If manipulation can be performed before there has been significant healing of the fracture, then surprisingly good cosmetic results can be obtained by relatively simple manoeuvre.  There is usually only a small amount of addition, at worse, to any degree of swelling or bruising, and often no other sequelae.

There are possible complications from the procedure but the most significant difficult is of a failure to produce adequate improvement.  Indeed, the fracture may re-displace, such that a cosmetic deformity recurs and, in either of these situations, the only option may be to let the fracture then heal and consider a septorhinoplasty, as discussed above in the situation of either severe impaction causing complete immobility or delayed referral such that the fracture is also immobile.

There is a small risk of bleeding after the surgery and, just occasionally, insertion of a nasal dressing, or pack, can be required.  An external splint, and more rarely an internal support dressing, may be required if the fracture is unstable but frequently no internal or external splinter at all is required.  In the event of an external nasal splint being necessary this is typically removed after 7-10 days.

There may be a small amount of nasal discharge, ooze, after the procedure and contact sports should be avoided for six weeks.

The residual swelling and bruising is usually not worsened by the procedure but that related to the initial injury can easily take up to three weeks to settle.

Persistence of, or recurrence of, nasal deformity is a possibility.  It is, however, generally worth proceeding for an attempted manipulation of the nose as the procedure is relatively minor, involving only a brief general anaesthetic, and it is far better to try and achieve whatever correction is possible in the early stage prior to the situation being worsened by a displaced fracture healing.

In the event of failure to adequately improve the cosmetic appearance, a rhinoplasty or septorhinoplasty could be indicated.  A further problem which can occur relates to either to persisting deviation of the nasal septum or secondary growth of the nasal septum (following the injury where there has been damage to the mucoperiosteum which provides nutrition to the nasal cartilage) such that there is a development of nasal obstruction occurring 2-3 months after the injury.  Sometimes this can worsen and be very severe and, in this case, a subsequent septoplasty procedure may be required to correct, or at least optimise breathing through the nose.  Should there be any associated persisting deformity, then a septorhinoplasty procedure could be required.

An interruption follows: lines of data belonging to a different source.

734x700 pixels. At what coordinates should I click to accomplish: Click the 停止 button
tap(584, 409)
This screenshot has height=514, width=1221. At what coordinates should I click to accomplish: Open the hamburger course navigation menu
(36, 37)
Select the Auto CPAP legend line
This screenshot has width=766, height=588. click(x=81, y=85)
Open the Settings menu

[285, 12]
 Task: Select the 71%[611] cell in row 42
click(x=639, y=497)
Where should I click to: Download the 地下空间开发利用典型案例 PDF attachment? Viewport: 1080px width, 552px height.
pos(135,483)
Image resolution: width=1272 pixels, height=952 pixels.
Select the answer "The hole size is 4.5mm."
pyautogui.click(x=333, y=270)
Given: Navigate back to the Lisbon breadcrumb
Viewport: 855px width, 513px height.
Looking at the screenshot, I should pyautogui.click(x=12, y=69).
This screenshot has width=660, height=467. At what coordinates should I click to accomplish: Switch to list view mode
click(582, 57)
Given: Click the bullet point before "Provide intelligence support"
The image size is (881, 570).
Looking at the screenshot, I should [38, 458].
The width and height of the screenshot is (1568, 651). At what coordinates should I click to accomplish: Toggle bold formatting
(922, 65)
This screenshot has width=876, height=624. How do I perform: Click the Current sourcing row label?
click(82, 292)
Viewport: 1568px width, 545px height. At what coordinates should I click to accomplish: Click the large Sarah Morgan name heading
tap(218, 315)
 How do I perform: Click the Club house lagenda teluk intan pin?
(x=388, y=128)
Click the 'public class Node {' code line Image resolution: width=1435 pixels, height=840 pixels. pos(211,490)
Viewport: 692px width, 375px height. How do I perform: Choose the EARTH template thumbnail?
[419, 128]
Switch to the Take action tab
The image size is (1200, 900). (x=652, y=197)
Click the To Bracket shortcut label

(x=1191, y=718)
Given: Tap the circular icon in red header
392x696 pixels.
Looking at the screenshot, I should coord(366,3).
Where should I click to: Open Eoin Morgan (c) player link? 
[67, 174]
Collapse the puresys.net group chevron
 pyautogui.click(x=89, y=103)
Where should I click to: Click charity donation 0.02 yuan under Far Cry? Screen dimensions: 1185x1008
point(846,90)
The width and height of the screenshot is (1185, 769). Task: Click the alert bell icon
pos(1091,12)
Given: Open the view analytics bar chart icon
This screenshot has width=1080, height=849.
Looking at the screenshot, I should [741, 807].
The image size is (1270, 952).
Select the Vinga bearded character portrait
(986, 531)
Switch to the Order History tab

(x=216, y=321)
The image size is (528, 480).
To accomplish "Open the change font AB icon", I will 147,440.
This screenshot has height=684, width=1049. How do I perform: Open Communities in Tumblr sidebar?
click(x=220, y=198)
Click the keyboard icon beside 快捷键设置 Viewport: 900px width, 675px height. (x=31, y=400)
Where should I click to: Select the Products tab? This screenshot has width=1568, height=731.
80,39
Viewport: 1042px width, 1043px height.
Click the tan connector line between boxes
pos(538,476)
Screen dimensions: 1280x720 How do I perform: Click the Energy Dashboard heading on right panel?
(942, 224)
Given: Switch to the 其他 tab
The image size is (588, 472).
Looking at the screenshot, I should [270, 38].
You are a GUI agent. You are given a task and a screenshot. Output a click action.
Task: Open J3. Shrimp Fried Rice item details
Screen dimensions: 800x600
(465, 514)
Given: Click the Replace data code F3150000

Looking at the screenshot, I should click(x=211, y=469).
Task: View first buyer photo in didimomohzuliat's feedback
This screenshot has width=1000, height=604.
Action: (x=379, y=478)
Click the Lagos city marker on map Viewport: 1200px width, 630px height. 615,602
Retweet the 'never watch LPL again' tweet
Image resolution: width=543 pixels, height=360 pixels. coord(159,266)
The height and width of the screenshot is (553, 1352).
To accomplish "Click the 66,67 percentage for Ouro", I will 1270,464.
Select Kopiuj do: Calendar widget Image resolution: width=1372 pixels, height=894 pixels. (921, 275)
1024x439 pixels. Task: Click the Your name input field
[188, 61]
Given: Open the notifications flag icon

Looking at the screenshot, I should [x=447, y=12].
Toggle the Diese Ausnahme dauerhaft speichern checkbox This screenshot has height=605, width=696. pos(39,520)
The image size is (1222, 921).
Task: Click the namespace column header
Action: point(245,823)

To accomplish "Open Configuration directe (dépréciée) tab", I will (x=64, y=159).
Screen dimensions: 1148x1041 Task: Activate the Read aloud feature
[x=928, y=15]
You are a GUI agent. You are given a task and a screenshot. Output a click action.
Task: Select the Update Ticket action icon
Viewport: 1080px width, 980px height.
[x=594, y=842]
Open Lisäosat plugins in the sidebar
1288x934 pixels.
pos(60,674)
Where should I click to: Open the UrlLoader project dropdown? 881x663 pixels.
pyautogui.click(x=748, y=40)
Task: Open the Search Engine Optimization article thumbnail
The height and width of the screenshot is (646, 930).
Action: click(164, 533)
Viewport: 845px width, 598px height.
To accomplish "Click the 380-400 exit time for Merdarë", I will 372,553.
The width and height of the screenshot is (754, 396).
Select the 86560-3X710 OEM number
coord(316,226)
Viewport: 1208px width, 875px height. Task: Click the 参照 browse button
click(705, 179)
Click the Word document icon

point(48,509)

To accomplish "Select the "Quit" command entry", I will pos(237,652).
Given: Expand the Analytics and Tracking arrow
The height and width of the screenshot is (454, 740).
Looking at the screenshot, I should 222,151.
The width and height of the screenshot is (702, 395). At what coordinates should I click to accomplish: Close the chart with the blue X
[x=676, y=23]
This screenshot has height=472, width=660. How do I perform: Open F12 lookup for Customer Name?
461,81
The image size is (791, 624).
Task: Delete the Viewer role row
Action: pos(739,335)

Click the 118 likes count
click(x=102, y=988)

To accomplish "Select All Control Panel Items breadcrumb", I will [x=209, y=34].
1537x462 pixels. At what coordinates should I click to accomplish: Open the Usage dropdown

Relatively rarely there can be other associated injuries with the nasal fracture, including fracture of the facial bones or even a CSF leakage.  A fracture of the nasal bones could be manifest by numbness of the area over the cheek; there could also be depression in the area of the zygoma and examination can usually indicate this.  It is now far less common to arrange x-rays for a fractured nose but this would certainly be necessary if there was any concern about associated other facial bony injury.  CSF leak, leakage of fluid from the brain, is a very rare complication and it can be manifest by persistent clear fluid leaking from the brain if there has been any damage of the anterior cranial fossa in the initial injury.  Sometimes this can be masked early on by the nasal bleeding and blockage occurring as a result of the initial injury.

The procedure of manipulation of anaesthesia of nasal bones is relatively brief; anaesthesia is generally light and discharge home the same day of the procedure is typical.  Absence of work of 1-2 days may be required, sometimes longer if there are other complications.